Relaxed LASSO, in at least some of its variants, uses the LASSO for variable selection and then switches to ridge regression for shrinkage. This generally does a better job of forecasting than pure LASSO or elastic net. I am not certain how its out-of-sample performance compares to pure ridge regression, but I believe it is worse, but not much worse, after optimal selection of the tuning parameter by some version of cross-validation in each case.

Here is my question: When comparing models that differ only in the variables they include, variable selection (as by LASSO selecting variables with non-zero coefficients) and model selection (as by choosing the set of variables that minimises the AIC) are pragmatically doing the same job, however conceptually distinct they may be. Now suppose in each of those two variable selection cases (via LASSO or AIC) we then do ridge regression on the resulting model, as in relaxed LASSO. Suppose the variables selected by AIC and LASSO are not identical. Do we know which case, i. e., which selection of variables, is likely to do better out-of-sample forecasting after correct setting of the tuning parameter for each?

$\begingroup$ Any thoughts on my answer? $\endgroup$
– Richard Hardy
Commented Jul 19, 2021 at 6:38 — Richard Hardy, Commented Jul 19, 2021 at 6:38

Richard Hardy · Accepted Answer · 2021-08-15 18:25:13Z

Relaxed LASSO does LASSO (not ridge) in both steps. If it first does LASSO, then ridge, calling this relaxed LASSO seems misleading to me.

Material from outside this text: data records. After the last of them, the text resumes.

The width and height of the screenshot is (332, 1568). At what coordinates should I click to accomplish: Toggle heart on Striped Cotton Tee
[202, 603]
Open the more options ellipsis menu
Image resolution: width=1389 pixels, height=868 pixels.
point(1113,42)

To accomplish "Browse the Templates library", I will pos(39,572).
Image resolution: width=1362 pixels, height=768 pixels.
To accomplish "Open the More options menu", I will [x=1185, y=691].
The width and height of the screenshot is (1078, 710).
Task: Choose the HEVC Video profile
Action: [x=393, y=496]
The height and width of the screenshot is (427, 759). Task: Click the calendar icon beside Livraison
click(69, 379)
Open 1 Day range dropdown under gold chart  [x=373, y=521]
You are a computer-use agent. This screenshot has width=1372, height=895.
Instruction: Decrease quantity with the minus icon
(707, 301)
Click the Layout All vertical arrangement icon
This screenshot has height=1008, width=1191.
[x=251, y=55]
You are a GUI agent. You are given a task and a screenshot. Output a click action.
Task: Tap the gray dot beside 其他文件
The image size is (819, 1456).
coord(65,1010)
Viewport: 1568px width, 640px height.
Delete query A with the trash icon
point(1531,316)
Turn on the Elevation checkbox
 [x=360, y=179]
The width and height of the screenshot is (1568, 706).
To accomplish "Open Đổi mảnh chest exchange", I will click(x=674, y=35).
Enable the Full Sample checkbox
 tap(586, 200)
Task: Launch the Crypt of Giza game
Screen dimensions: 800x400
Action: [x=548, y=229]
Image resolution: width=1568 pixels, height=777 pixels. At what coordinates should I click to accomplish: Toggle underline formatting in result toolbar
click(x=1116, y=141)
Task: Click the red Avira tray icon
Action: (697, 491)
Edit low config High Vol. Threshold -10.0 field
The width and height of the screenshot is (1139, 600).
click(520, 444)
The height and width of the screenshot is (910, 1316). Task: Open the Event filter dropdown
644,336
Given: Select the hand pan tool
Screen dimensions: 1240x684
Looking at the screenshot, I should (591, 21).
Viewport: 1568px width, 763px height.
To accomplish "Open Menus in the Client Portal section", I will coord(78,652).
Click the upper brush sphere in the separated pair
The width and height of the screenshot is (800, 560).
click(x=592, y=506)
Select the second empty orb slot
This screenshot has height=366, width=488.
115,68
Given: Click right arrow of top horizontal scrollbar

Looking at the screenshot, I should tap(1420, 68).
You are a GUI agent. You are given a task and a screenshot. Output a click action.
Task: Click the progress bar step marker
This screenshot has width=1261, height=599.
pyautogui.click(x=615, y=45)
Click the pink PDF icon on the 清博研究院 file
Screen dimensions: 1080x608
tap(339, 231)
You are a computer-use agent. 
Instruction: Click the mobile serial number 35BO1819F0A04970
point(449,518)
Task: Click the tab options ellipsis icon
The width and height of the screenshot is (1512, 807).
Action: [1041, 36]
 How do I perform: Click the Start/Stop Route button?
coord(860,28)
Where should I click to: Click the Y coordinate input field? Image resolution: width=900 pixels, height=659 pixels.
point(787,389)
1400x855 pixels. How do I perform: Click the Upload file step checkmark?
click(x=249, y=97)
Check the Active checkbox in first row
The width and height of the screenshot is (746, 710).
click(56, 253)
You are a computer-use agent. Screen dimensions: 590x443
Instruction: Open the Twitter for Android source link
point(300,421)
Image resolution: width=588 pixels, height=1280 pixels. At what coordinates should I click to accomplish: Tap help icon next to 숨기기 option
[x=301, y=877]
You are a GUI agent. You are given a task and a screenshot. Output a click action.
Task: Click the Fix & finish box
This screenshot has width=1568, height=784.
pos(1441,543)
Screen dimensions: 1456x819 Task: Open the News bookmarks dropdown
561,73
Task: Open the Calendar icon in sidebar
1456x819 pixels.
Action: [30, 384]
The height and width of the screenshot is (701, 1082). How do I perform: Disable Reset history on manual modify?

More importantly, LASSO and AIC are apples and oranges. LASSO is a fitting method while AIC is an information criterion. (E.g. there are works that use AIC instead of cross validation for determining the penalty intensity of LASSO. So you can have both at once if you like.) A better way to phrase this would be a comparison of LASSO with OLS (both being fitting methods) where the former is tuned using cross validation while the latter uses model selection (stepwise? full subset?) based on AIC.

To address you question directly, we have to recall the "no free lunch" theorem: there is no prediction method that is the best for all problems. There exist problems for which one method is better and other problems for which another method is better. E.g. in the original LASSO paper, the author shows problems where LASSO beats ridge and vice versa (I think subset selection is included in the comparison there, too, and it gets to beat and be beaten by LASSO and ridge as well). I would not be surprised if the original relaxed LASSO paper contains some similar comparisons. In summary, you have to figure out the best method for each problem without relying on overly broad generalizations.

A somewhat related thread is "AIC versus cross validation in time series: the small sample case".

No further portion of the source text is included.